I was throwing out some old papers and came across an article in a BMO Investorline “Best of the Best” magazine that mentioned both benchmarks and the importance of controlling costs. I was a little surprised by this because a focus on costs and benchmarks would push most investors to cheap indexing strategies that would lower BMO profits.

The article discussed “minimizing the costs―management expense ratios (MERs), commissions, etc.―associated with investment selections.” I’m impressed with Investorline for highlighting costs as an important factor in choosing investments.

Comparing portfolio returns to the right benchmarks is important as well. If you’re losing to a simple indexing approach year after year, maybe it’s time to give up on trying to beat the index. Unfortunately, few investors compute their returns and compare them to indexes. A study by Glaser and Weber showed that investors overestimated their own past returns by over 11%, on average. So, if you don’t measure your returns but you’re pretty sure you’re doing well, maybe you should knock 11% off your estimate of your portfolio’s yearly return.
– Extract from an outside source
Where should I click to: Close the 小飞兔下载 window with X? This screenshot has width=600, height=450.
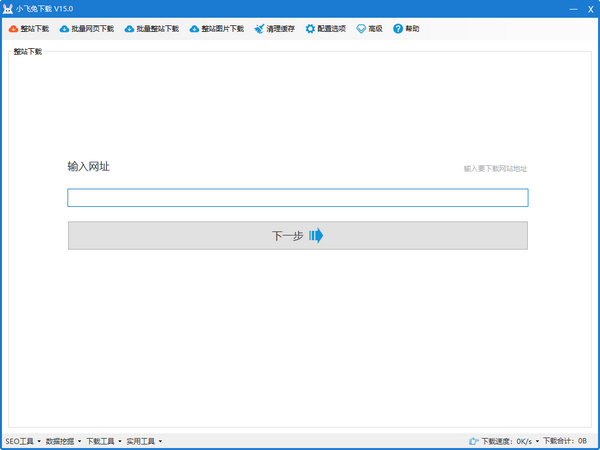tap(588, 8)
Or better yet, start measuring your returns.

The Investorline article had a sidebar titled “The Importance of Benchmarks.” Based on the title alone, I thought this was another example of their willingness to give investors useful information, even at the expense of their own profits. After all, if more investors knew just how badly their portfolios were performing, many would find their way to low-cost indexing.

Unfortunately, the article used a definition of “benchmark” that I hadn’t seen before in connection with investing. Apparently, benchmarks are measures of allocation to stocks vs. bonds, concentration in geographies, allocation to growth vs. value, and other measures of diversification. These are important things to consider, but when it comes to investing, I prefer to reserve the word “benchmark” to mean a measure of how a passive portfolio with a given mix of assets performs. Then active investors can see whether their investing strategy is winning or losing against a passive do-nothing strategy.


  1. Interesting -- your phrase "a passive do-nothing strategy" reminds me of the risk-free rate when it comes to calculations such as time value of money. It makes no sense to consider money at its nominal value indefinitely; if you're going to consider a certain risky course of action, it makes sense to evaluate your success on what you could have achieved with no risk.

    Similarly, if you're considering a labour-intensive course of action, it makes no sense to compare it to cash under your mattress. It makes sense to compare it to a labour-free rate of return.

    1. @Patrick: Interesting analogy. There is even a continuum between these two end points. Whatever risk-level one takes on with a labour-intensive method of investing, there is a corresponding labour-free portfolio with the same risk that is a good basis of comparison.

    2. Wow, that is pretty interesting. Minimizing labour gives new a new twist to the concept of the "efficient frontier" in modern portfolio theory.